The OPs comments are really spot on IMO, he made some points that I'm not sure I could have put into words. Here is what I noticed about the Heritage on day one. Softer than the T.Rice by quite a bit at the tips. I'm a bit torn on this, I went 162 because the T.Rice was getting unstable at high speeds and I'm not sure I have corrected that issue but I think there is a bit of a learning curve going from the T.Rice to the Heritage. That said the conditions were less than good yesterday as we have had a lot of freezing rain in the last few days and the lighting was really bad yesterday, couldn't see anything in the terrain and I think due to the dampness of the board I wasn't feeling anything either, so I got tossed around a bit on my first couple of runs. As the day went on I got used to it a bit and really ripped some high speed runs out. For sure the Heritage is faster from edge to edge than the T.Rice...I really liked this fact.

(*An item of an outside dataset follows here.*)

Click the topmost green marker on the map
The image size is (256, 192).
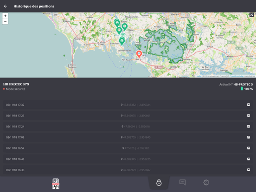tap(117, 23)
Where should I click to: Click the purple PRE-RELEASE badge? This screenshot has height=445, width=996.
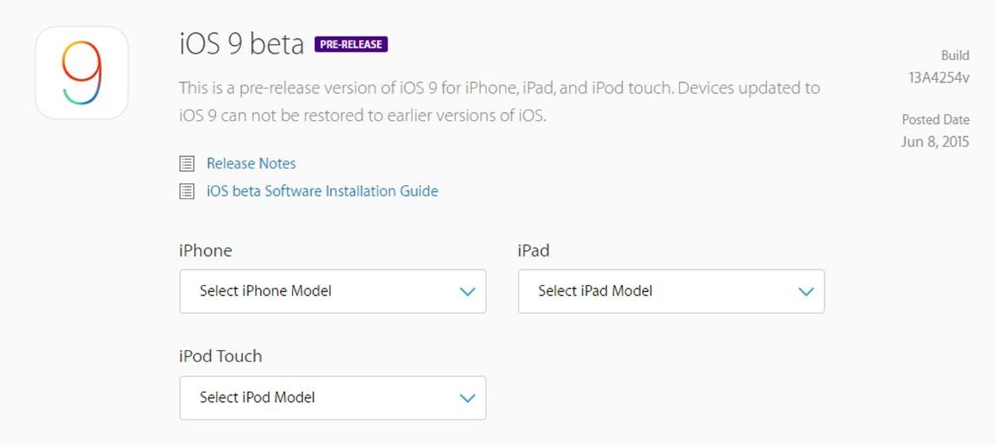click(351, 45)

I don't ride switch much but I figured I would give it a shot and took several runs switch down our trail all switch and found it easier than the T.Rice, I think this was a combination of the softer flex and the faster edge to edge response.

So in conclusion I like the board a lot, maybe not exactly what I was looking for but I think with a little time to adjust to the flex I could really like it and it will make riding slower with my wife and son a good bit easier than a longer T.Rice would have been.


----------